Beim Abschied klebte sie mir einen Kaugummi mit einem Zettel in die Hand, auf dem eine Telefonnummer stand. Ich steckte ihn schnell ein, zusammen mit dem Kaugummi.
»Ich komme in einer halben Stunde ins Number One nach«, sagte Claudia.
Wir blieben allein zurück.
»Gratuliere. Glückwunsch zum Debüt.«
»Danke gleichfalls, Commissario. Du hast ganz schön Eindruck hinterlassen. Mein Vater hatte recht, du lässt nichts anbrennen.«
Ihr Ton war feindselig, geringschätzig.
»Ich weiß nicht, wovon du redest.
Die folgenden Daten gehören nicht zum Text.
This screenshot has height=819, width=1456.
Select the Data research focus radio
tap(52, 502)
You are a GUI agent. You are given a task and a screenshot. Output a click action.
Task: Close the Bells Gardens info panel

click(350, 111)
Und mit deinem Vater geht es bergab. Vielleicht solltest du dir mal die Zeit nehmen, ihn zu besuchen.«
»Vielleicht, Commissario. Aber das ist meine Angelegenheit.«
»Dein Vater macht sich Gedanken, weil du dich neuerdings in diesem Milieu hier herumtreibst.«
Ihre schönen Augen über den Grübchen blitzten auf.
»Er sollte sich lieber Gedanken darüber machen, ob es eine gute Idee war, jemanden auf mich anzusetzen, der jede Frau flachlegt.«
»Da kann dein Vater ganz beruhigt sein. Ich ziehe echte Frauen launischen kleinen Gören vor.«
Sie ließ sich nichts anmerken.
»Weißt du was, Balistreri, in deiner Kindheit muss etwas Schlimmes vorgefallen sein. Sonst wärst du nicht so ein Arschloch.«
»Dir auch. Sonst würdest du nicht mit Leuten wie Rossellini rummachen, nur um ein Star zu werden. Und du würdest nicht besoffen Auto fahren und deine Freundinnen umbringen.«
Wenn sie wütend wird, sehen ihre schönen Augen ziemlich irr aus. Am liebsten würde sie mir an die Gurgel gehen.
Ich hätte versuchen können, auf sie zuzugehen und mich in sie hineinzuversetzen. Im Grunde war sie doch nur eine einsame, aus der Bahn geworfene Achtzehnjährige und beinahe Vollwaise.
Nein, sie ist genauso ein Flittchen wie alle anderen auch, allzeit bereit, sich selbst und jeden anderen zu verraten. Wie Laura Hunt.
Dieser Gedanke tobte in meinem Bauch und in meinem Kopf, als Claudia aufstand, um zu gehen.
»Du verstehst überhaupt nichts, Balistreri. Nichts.«
Ich kramte das Stück Papier mit dem Kaugummi hervor. Ja, es roch leicht nach Ammoniak.
Dann rief ich Teodori an.
»Ich habe Claudia und Rossellini getroffen. Ihre Tochter kommt gut zurecht. Machen Sie sich keine Sorgen.«
»Danke, Balistreri. Ich meinerseits gebe mir auch alle Mühe, Ihnen bei den Ermittlungen behilflich zu sein.«
Seine Stimme war schwach, er machte lange Pausen. Ich sagte nichts, weil ich ihm nicht den Glauben nehmen wollte, er sei noch dazu in der Lage.
»Bald werde ich Ihnen mehr zu Anita Messi sagen können.«
Ich ließ ihm seine doppelte Illusion: eine anständige Tochter zu haben und noch Polizist zu sein.